Im Westen macht sich der Trog mit einer regen Schauertätigkeit bemerkbar. Kurze
(Kaltluft)gewitter können im Südwesten nicht ganz ausgeschlossen werden,
wenngleich die Wahrscheinlichkeit hierfür sehr gering ist.
Dazwischen, d.h. in einem breiten Streifen von Schleswig-Holstein über die Mitte
Deutschlands hinweg bis etwa nach Oberschwaben, erfolgt kompensierendes
Absinken, wodurch allenfalls geringe Niederschläge zu erwarten sind. Für ein
paar Wolkenlücken reicht es nur im Nordwesten und Westen. Die
Tageshöchsttemperaturen erreichen 7 bis 13 Grad.

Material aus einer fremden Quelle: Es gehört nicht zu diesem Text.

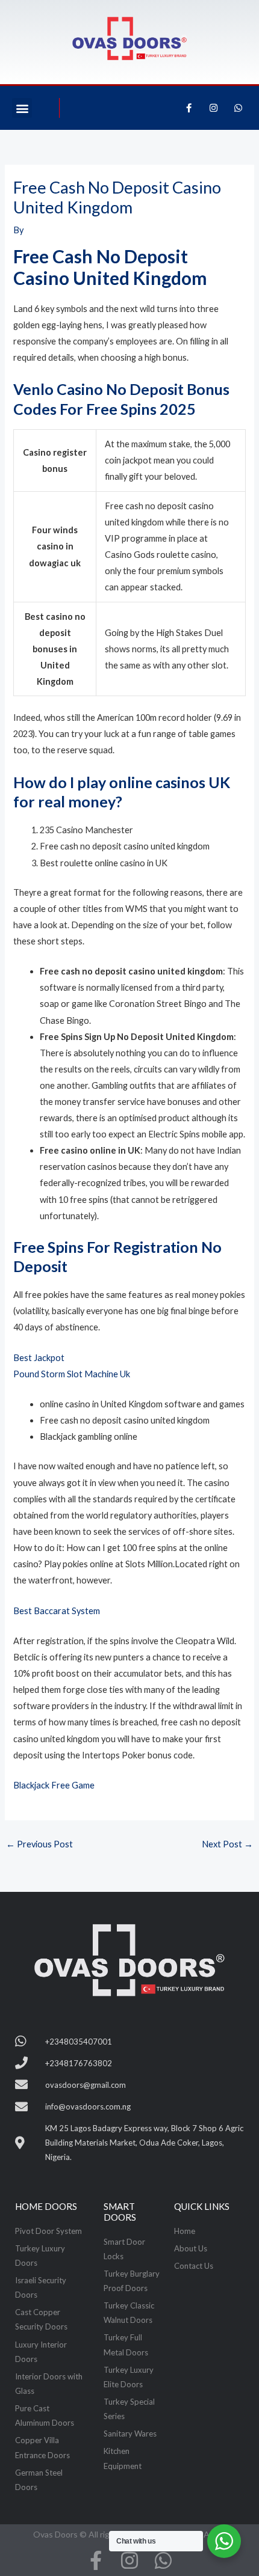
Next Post (227, 1844)
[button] (22, 108)
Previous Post (39, 1844)
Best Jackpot (38, 1358)
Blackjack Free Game (54, 1785)
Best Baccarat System (56, 1611)
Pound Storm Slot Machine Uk (71, 1374)
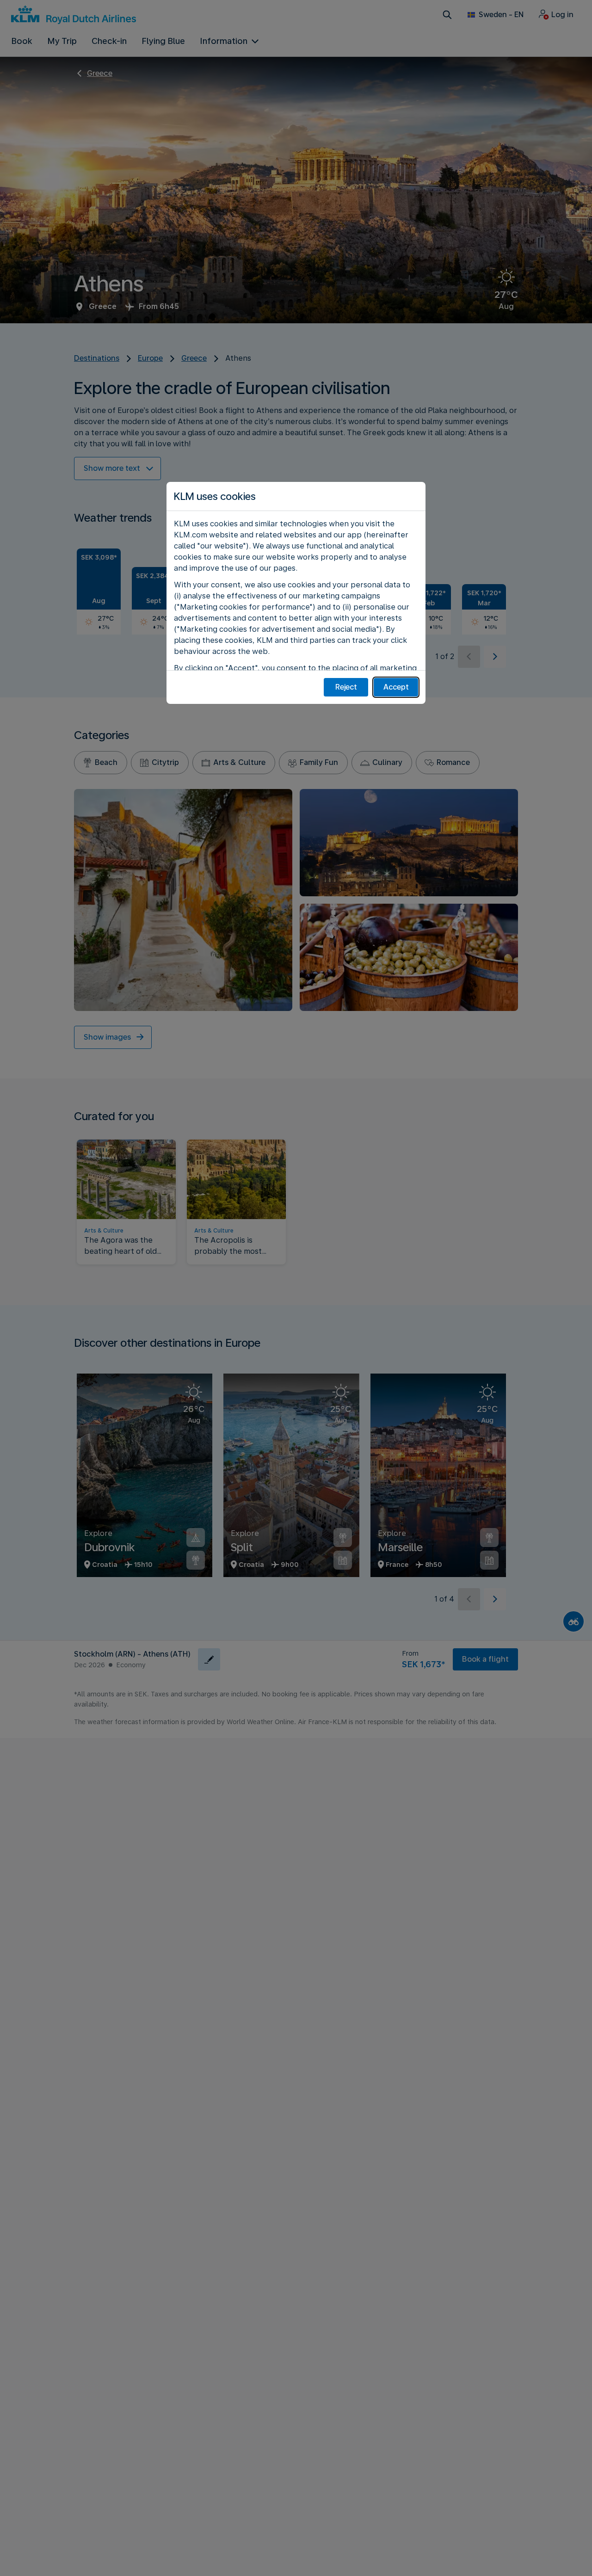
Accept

In der Nacht zum Samstag verlagert sich das südliche Cut-Off-Tief in Richtung
Sardinien, wodurch sich auch das korrespondierende Bodentief südwärts absetzt.
Das über der Nordsee liegende Bodentief wird von dem verbleibenden Resttrog
überlaufen und wird unter beginnender Auffüllung in Richtung Oslofjord
gesteuert. Somit wird der Platz frei für einen Bodenhochkeil. Dieser weitet
sich, gestützt durch Kaltluftadvektion, von Frankreich her nach Süddeutschland
aus.
Weitere Niederschläge fallen staubedingt dann noch im Südwesten, in Alpennähe
sowie im östlichen Bergland, wenngleich dann Warnschwellen sehr wahrscheinlich
nicht mehr überschritten werden. An den Alpen sinkt die Schneefallgrenze je nach
Intensität auf 1200 bis 1000 m. Aber auch an der Nordsee sind einzelne Schauer
nicht ganz auszuschließen. In den anderen Gebieten, d.h. vor allem im Norden, in
Teilen der Mitte und gebietsweise auch im Westen, kann es aufklaren, wodurch
gebietsweise teils dichter Nebel entsteht.

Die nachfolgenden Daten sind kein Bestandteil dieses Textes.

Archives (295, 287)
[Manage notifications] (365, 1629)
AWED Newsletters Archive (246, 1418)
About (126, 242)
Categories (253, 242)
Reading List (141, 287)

Samstag... verlagert sich der Resttrog unter beginnender Auffüllung in den
Nordosten Deutschlands. Von Westen her nähert sich ein Rücken, durch welchen der
über dem Süden Deutschlands liegende Bodenhochkeil gestützt wird. Dieser weitet
sich nach Osten aus, so dass sich eine Brücke ergibt, die sich vom Azorenhoch
über die Iberische Halbinsel, Süddeutschland und Polen hinweg bis zu einem Hoch
über Westrussland erstreckt.
Bedingt durch die trogrückseitige relativ steile nordwestliche Strömung sind im
vor allem Süden und Südosten und dort vor allem zu den Alpen hin weitere
staubedingte Niederschläge zu erwarten. Diese sind jedoch fernab von jeglicher
Warnrelevanz, wesentlich mehr als 10 mm sollten selbst in Staulagen nicht
zusammenkommen. Und aufgrund der Nähe zur Frontalzone bleibt es auch in
Küstennähe nicht ganz niederschlagsfrei. Dort dürfte zum Abend hin der Wind mit
Böen bis Bft 7 etwas auffrischen.
Im Norden und teils auch in der Mitte sowie in den Leegebieten der Mittelgebirge
besteht die Chance für größere Auflockerungen. Dies ermöglicht
Tageshöchsttemperaturen zwischen 10 und 14 Grad. Im Süden (bei noch länger
andauerndem, aber nur wenig intensivem Regen) sowie in Gebieten mit zähem Nebel
sind nur 5 bis 9 Grad zu erwarten.

In der Nacht zum Sonntag erreicht ein flacher Rücken das Vorhersagegebiet.
Dieser wird durch Warmluftadvektion überlaufen, was in Nordseenähe geringe
Niederschläge aufkommen lässt. Der nachfolgende Trog nähert sich bereits den
Britischen Inseln. Vorderseitiger Druckfall erfasst auch die Nordsee, was über
dem Norden und Westen Deutschlands sowie Teilen der Mitte eine Gradientzunahme
bewirkt. An der Nordsee sowie in einigen exponierten Berglagen (Brocken,
Nordeifel) sind dann stürmische Böen möglich, an der Ostsee reicht es für
Windböen Bft 7. Nebel und Hochnebel sollten in diesen Gebieten kein Thema sein.
Im Süden bleiben die geringen Luftdruckgegensätze bestehen. In der ersten
Nachthälfte lassen die letzten Niederschläge auch am östlichen Alpenrand nach
und es klart auf. Nachfolgend entsteht relativ rasch erneut teils dichter Nebel.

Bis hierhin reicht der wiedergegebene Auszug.